I've built 3 of the Bateau boats, all with Okoume plywood and epoxy, and it's great to work with and very light. A full sheet of 1/4" is 20 lbs. and 3/8" is 30 lbs. Even if you used the entire sheet of either thickness it wouldn't add much weight to the boat, and you would probably use only 60-70%. Just epoxy the underside a few coats and glass the top side with 4 or 6oz. woven. 1/4" is plenty strong enough if supported well with framing underneath. If you're dead set on some type of composite board call Boat Builder Central in Vero and they'll steer you in the right direction. Also, I've seen lots of builds on there site utilizing one of the composite boards, and I can't recall anyone using polyester resin. Mike


----------



## Backwater (Dec 14, 2014)

albrighty_then said:


> Yea I've just heard nidacore is difficult to work with and uses polyester resin which I have 0 experience with, you think okume and epoxy would be too heavy?

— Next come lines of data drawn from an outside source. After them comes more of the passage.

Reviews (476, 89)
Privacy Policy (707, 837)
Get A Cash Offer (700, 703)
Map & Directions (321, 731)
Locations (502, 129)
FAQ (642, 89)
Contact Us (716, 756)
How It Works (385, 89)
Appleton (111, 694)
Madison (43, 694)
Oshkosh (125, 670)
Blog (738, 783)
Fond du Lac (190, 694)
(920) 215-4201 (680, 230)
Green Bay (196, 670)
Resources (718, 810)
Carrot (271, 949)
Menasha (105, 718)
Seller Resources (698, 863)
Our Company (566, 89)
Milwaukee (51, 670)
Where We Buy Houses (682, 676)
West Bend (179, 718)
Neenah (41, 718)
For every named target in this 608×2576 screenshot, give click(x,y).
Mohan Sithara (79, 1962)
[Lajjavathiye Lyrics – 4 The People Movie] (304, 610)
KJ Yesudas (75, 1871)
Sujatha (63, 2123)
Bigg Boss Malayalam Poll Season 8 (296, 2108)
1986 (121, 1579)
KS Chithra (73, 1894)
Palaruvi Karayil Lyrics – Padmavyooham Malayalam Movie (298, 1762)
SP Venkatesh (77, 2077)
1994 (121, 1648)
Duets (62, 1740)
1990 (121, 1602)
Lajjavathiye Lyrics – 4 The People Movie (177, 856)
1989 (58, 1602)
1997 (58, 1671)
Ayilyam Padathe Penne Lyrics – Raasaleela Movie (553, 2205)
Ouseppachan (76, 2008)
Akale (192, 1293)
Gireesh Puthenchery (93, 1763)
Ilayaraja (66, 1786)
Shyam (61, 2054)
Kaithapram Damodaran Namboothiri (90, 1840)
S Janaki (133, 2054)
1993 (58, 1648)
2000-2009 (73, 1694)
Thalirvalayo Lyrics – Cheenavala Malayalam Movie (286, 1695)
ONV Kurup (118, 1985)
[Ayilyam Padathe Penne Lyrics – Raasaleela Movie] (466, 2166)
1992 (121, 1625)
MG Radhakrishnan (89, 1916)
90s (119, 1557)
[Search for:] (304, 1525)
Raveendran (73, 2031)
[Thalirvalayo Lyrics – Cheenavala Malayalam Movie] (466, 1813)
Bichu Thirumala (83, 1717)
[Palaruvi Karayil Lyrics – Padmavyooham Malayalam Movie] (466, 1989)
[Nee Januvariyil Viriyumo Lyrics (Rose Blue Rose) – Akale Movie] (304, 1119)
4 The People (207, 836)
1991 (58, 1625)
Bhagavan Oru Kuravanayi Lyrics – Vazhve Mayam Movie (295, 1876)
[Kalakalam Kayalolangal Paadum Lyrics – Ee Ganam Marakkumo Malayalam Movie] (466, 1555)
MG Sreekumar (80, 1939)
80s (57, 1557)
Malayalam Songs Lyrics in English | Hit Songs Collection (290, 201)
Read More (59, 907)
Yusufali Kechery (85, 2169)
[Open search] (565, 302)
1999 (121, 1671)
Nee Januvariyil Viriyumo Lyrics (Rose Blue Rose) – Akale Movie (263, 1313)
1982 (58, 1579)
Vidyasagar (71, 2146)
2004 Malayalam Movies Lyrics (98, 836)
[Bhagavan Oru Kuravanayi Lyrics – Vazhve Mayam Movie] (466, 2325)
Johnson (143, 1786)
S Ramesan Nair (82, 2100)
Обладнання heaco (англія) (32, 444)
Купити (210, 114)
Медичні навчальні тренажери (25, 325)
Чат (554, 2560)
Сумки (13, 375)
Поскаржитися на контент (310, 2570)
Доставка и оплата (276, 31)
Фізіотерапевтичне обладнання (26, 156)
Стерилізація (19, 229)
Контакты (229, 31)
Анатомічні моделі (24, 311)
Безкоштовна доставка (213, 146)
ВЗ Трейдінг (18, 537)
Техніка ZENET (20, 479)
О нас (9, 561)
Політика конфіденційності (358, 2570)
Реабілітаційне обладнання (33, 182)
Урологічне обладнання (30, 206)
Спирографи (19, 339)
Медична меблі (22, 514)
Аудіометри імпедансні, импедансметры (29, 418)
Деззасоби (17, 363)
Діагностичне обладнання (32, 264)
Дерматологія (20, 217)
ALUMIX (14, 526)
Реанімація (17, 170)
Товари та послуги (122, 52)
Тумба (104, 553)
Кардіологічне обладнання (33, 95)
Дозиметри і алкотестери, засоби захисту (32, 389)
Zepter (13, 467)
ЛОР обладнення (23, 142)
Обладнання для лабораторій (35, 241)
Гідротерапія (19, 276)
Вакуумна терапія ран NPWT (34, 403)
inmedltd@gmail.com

I'm doing a similar project on a skiff a little larger than the B60 and I personally wouldn't recommend wood. I think it would be good to line the inside hull floor up to the outside chine with some coring material, like Nidacore or scrimmed (scored grid) divinycell in 1/2". So grind all inside gelcoat off and grind off any fiberglass that is not a part of the bottom on the hull. I recommend a generic boat builder's grade 2 part epoxy with a fairly long set time, so you have time to work with it. You can buy that on-line for about half the price of West Systems. Also get some 2nd run 1708 bi-axle cloth (lest money that the 1st run stuff, but still works great for small projects like that). Pre-cut all your pieces.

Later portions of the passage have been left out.